Herkesin bildiği bu gerçeğe rağmen Sayın Kılıçdaroğlu gerek bütçe konuşmalarında, gerek ekonomi konularının tartışıldığı her fırsatta bu konuyu gündeme getirir ve Ak Parti hükümetlerini de en son 2009 yılında toplanan bu konsey için, 'o günden bu yana niye toplantıya çağırmıyorsunuz' diye eleştirir.

Sayın Kılıçdaroğlu’nun ekonomik ve sosyal çöküş yaşayan ülkemizde bu konseyi 'sorunları tartışma ve ortak bir irade oluşturma eksenli' görmesi ve ısrarla toplantıya çağırması, aslında sorunun bizatihi konseyin kendisi olduğu gerçeğini değiştirmiyor ve bu gerçek dramatik bir ikilem olarak ortada duruyor! Bunu bilmemesi imkansız.

Biliyor, görüyor ama çözümü de hala orada arıyor. Niye? Bu gerçekler ışığında CHP politikalarının kitlelerce yeterince sahiplenmiyor oluşundaki tutarlılığı da fark ediyor olmalı. O zaman bu ısrar neden? İşte bunu bilmiyorum.

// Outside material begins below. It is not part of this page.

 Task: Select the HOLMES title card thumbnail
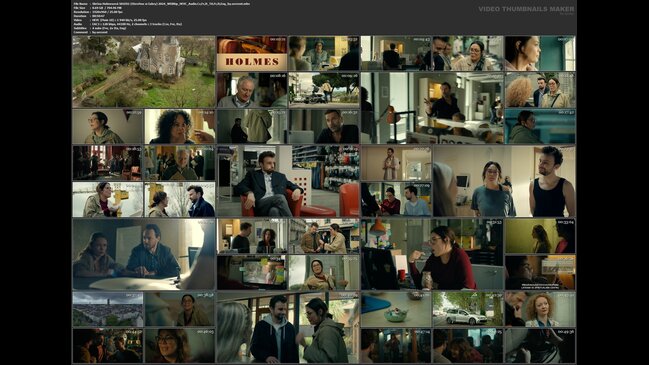(252, 53)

Siyasetçi, işveren ve sendikacı kılığındaki ‘avcı keklikler' tarlada, büroda, fabrikada, yaşamın bütün alanlarında üretenleri ”konsey” tuzağına çekip ellerindeki bütün kazanımları yok ettirdiler. Hal böyleyken o konseyi çözüm iradesi, tartışmanın merkezi kabul eden muhalefet ve bu muhalefete umut bağlayanlar, iktidar yolunda hayal kırıklıklarından kurtulamazlar.

İçinde bulunduğumuz ekonomik ve toplumsal çöküşün nedeni, bu konseyde çoğunluğu oluşturan sermaye sahipleri ile siyasetçi ve onların güdümündeki bürokratların elde ettikleri kazanımlardır. Buradan yoksullar adına adil bir çözüm beklenebilir mi? Öyleyse bu çaresizliğinin tercümesi nedir?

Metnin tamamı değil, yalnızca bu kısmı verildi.